'Brooklyn' Screenwriter Nick Hornby: "There's Way More Opportunity for Self-Doubt in Movies"
"I started trying to write scripts before I wrote books, and I didn’t know what I was doing, who I was writing for, what they were."
Award-winning novelist and screenwriter Nick Hornby talks about the difference between writing films and writing books during The Hollywood Reporter's Writer Roundtable. "One of the things I've noticed working in films and books is there's way more opportunity for self-doubt in movies because you get turned down endlessly, by endless numbers of people," he says.
"With my books," continues the writer, "I'm dealing with my editor, and it's a long, established relationship, and unless I've completely screwed up the book, they will publish it, and if I've completely screwed it up, they will work with me very patiently to get it to a state where it's publishable. Whereas, with movies, it's, every week: A financier's not interested, an actor's not interested, a director's not interested."
"In a novel, if you're writing a scene that works, there's no real reason to stop writing that scene," says Hornby. "If it's 15 pages, and everybody's enjoying those 15 pages, then an editor will leave it and say, 'This is great.' But a 15-page scene in a movie, that’s a big … that’s a big moment. So it's having to lose stuff you liked or are proud of or pleased with simply because of demands of the form."

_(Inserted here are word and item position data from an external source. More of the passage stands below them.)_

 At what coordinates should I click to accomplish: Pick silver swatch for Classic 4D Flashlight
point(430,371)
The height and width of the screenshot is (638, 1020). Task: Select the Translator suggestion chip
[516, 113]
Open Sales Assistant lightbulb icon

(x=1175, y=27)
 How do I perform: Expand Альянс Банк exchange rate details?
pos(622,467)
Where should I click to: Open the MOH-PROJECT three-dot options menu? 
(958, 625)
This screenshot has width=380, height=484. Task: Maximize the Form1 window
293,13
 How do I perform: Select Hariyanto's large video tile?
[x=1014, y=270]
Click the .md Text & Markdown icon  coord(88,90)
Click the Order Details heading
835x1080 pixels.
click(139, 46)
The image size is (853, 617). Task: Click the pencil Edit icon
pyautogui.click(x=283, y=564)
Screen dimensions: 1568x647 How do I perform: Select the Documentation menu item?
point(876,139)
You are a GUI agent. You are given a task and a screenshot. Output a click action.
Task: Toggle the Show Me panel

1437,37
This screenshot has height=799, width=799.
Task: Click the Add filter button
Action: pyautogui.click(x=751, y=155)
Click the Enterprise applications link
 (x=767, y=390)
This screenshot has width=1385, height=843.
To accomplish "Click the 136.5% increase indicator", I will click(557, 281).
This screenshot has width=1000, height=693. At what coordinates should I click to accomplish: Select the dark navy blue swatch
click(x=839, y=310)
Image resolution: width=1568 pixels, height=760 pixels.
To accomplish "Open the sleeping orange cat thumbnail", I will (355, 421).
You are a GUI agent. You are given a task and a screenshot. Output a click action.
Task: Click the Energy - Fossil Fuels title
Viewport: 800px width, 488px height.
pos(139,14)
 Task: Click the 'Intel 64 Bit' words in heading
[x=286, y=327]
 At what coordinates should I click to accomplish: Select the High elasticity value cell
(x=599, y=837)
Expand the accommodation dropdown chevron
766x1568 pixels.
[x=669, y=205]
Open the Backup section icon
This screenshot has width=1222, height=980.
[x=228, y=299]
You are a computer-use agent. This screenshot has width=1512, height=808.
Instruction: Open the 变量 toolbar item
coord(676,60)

Before his success as a writer, Hornby was a teacher. He shared the early angst of being poor as a consequence of choosing the life of a writer. “The thing that gets you down with writing is you feel like you’re walking a plank, and everyone behind you has got jobs and mortgages, and you're getting older and older, and you're still the guy who everybody else has to dip in for when you go out for a pizza, and that can become a bit embarrassing," he says.
Despite financial fears, notes Hornby, "I've never regretted embarking on the journey."